5.1. Complex morphologies for sphingomyelin-ceramide monolayers Maggio, Fanani and coworkers have reported detailed fluo-rescence microscopy studies of the enzymatic generation of Cer in SM monolayers in the liquid-expanded (LE) phase at the air–water interface [9,51,54–56]. Their work represents one of the most comprehensive examinations of the factors that influence membrane reorganization during and after SMase activity. The kinetics for enzyme activity are monitored by the reduction in surface area that occurs when the larger SM is converted to Cer at constant surface pressure (10 mN/m). Fluorescence microscopy using DiIC12to label the LE phase of the monolayer provides simultaneous information on membrane morphology, one of the key advantages of this approach. Early studies examined the changes in membrane topography at high rates of Cer production and provided the first direct visualization of SMase-induced formation of Cer-enriched domains in monolayers

[50,51]. Detailed morphology changes of the monolayer at each stage of SMase activity led to the following conclusions. The nucleation and growth of small circular Cer-enriched domains occurs at the end of a short lag time after injection of enzyme to the aqueous phase below the monolayer. During the steady-state catalysis regime, the initial domains grow in size and undergo two distinct changes in morphology, ﬁrst to give irregular star-shaped domains and second to produce increasingly branched fractal structures. Further evolution of the monolayer gives hexagonal domain lattices and ﬁnally the

condensed domains reach the percolation threshold, resulting in a discontinuous SM-rich LE phase. The variations in domain shape and organization were rationalized on the basis of competing line tension and dipolar electrostatic repulsion and illustrated the ability of local enzyme activity to inﬂuence organization on a range of length scales. This work also demonstrated that premixed SM/Cer monolayers did not reproduce the complex morphology of enzyme treated monolayers.

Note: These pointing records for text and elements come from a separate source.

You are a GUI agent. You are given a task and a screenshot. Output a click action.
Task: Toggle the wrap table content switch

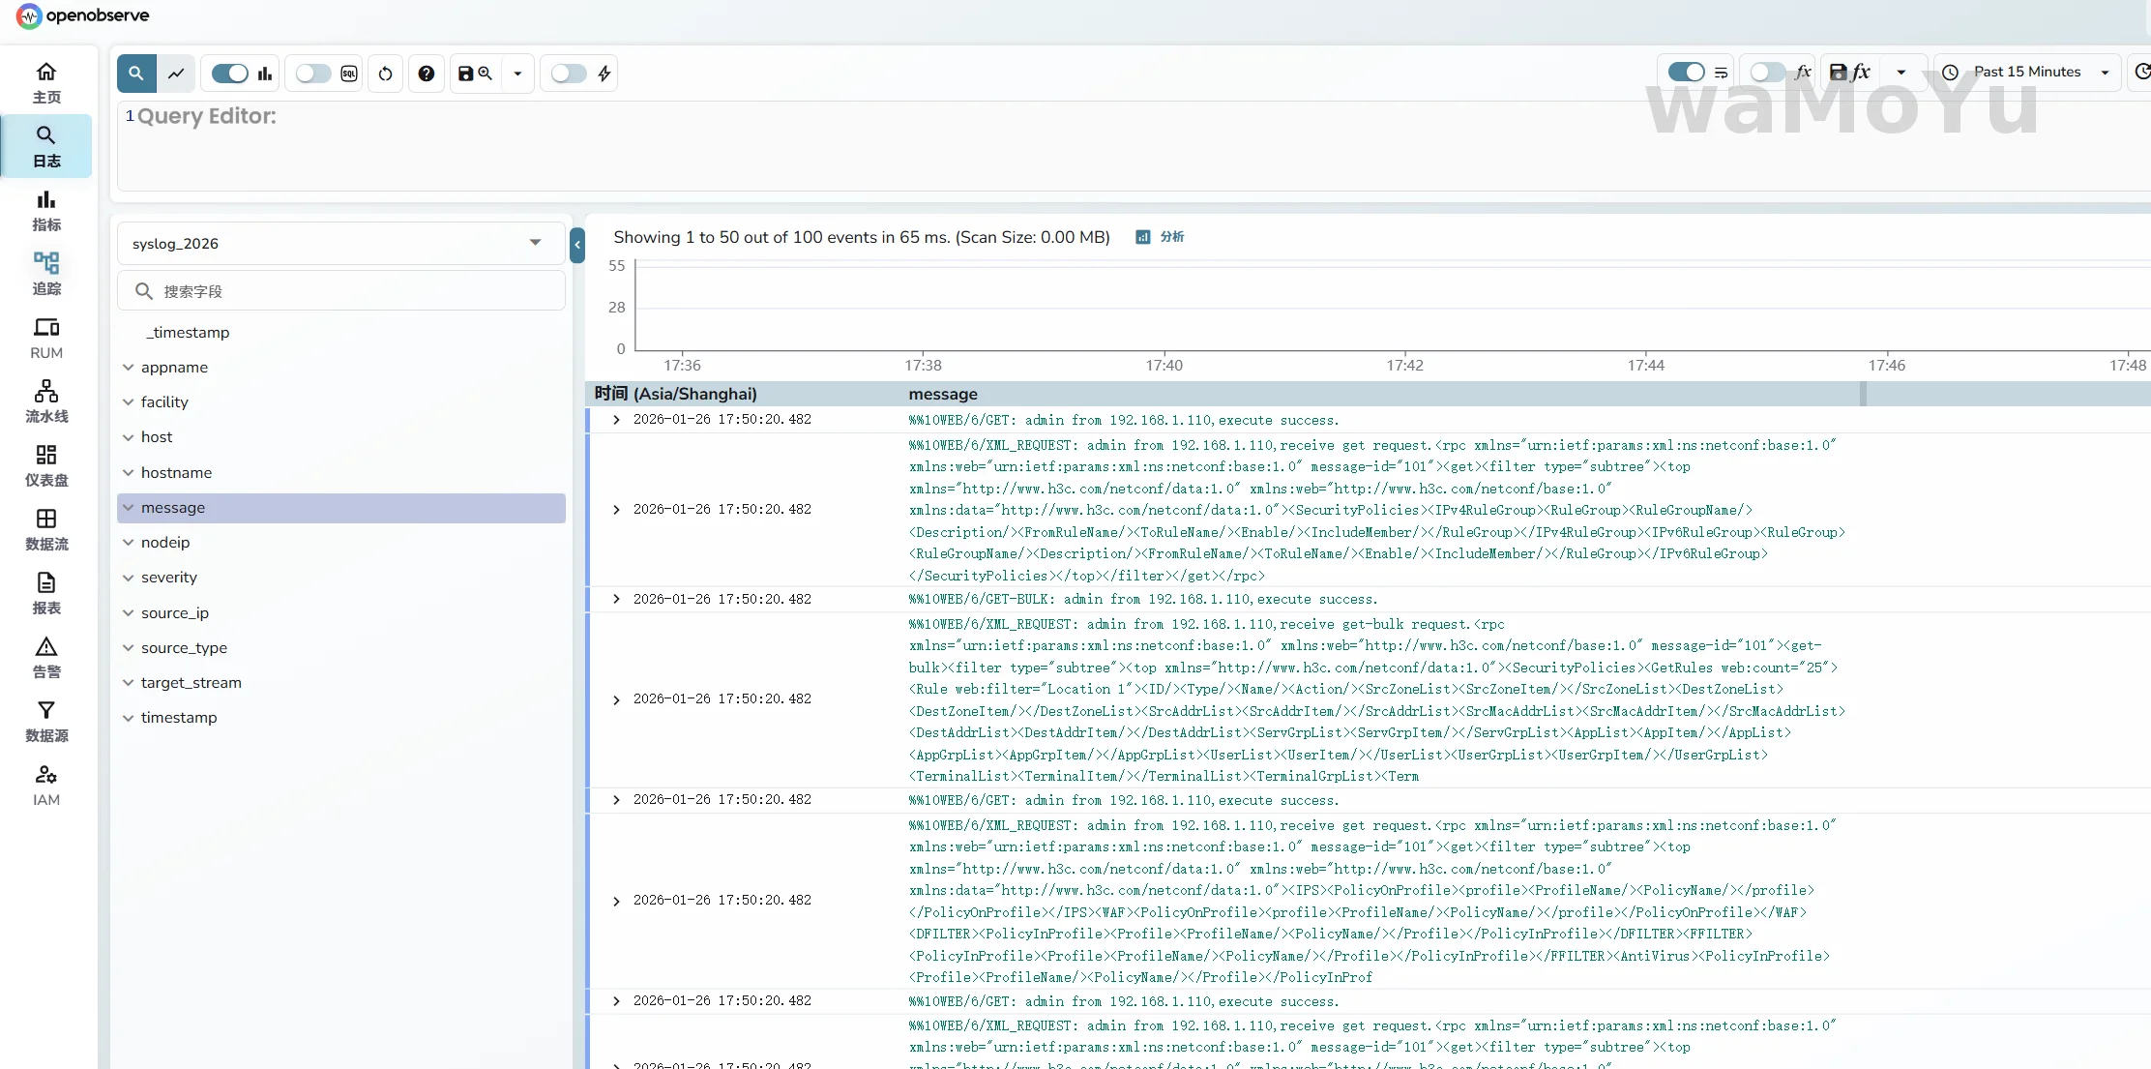[1687, 73]
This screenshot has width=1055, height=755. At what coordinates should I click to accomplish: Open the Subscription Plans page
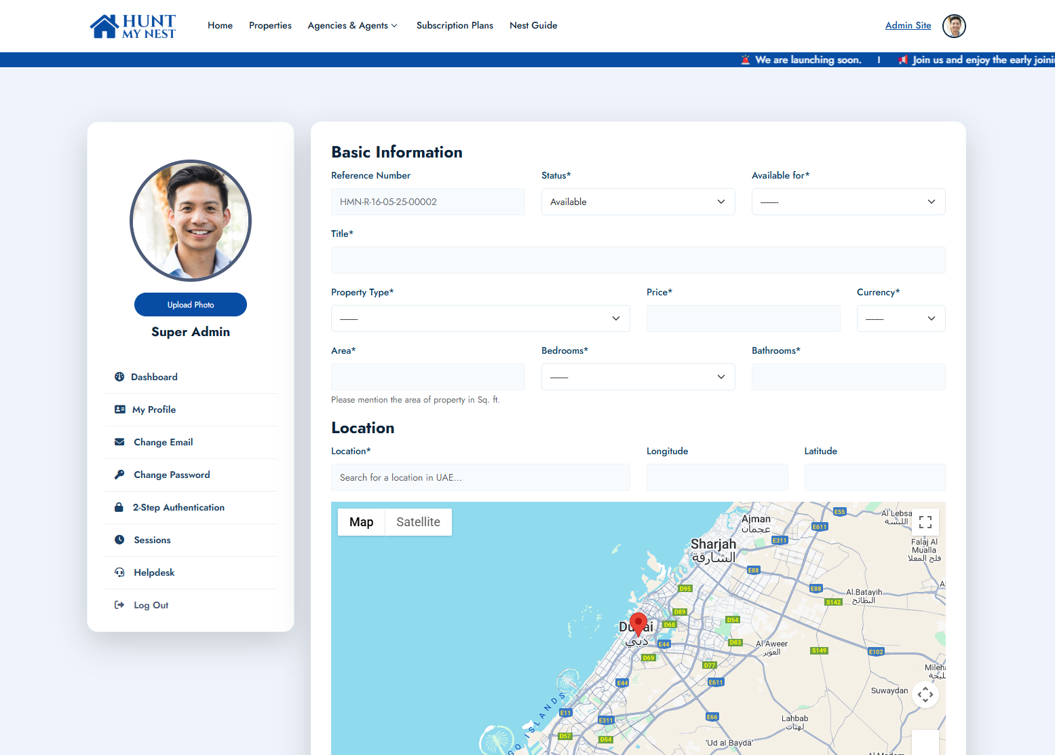click(x=455, y=26)
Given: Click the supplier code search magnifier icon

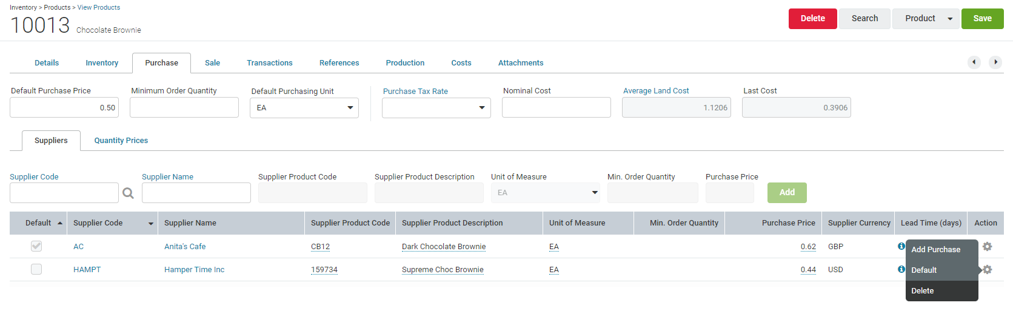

The monolayer studies described above illustrate the complex interplay between monolayer morphology and enzyme activity and raise several mechanistic questions that have been addressed during the last two years[54–56]. The correlation between the formation of Cer-enriched domains and the development of full catalytic capacity at the end of the lag period was examined[56]. The transition from a precatalytic state to full catalytic capacity depended strongly on the extent of the interface between LE and LC phases, leading to the conclusion that the amount of lateral interface provided by the Cer-rich domains is one of the main parameters that allows the enzyme to attain full activity.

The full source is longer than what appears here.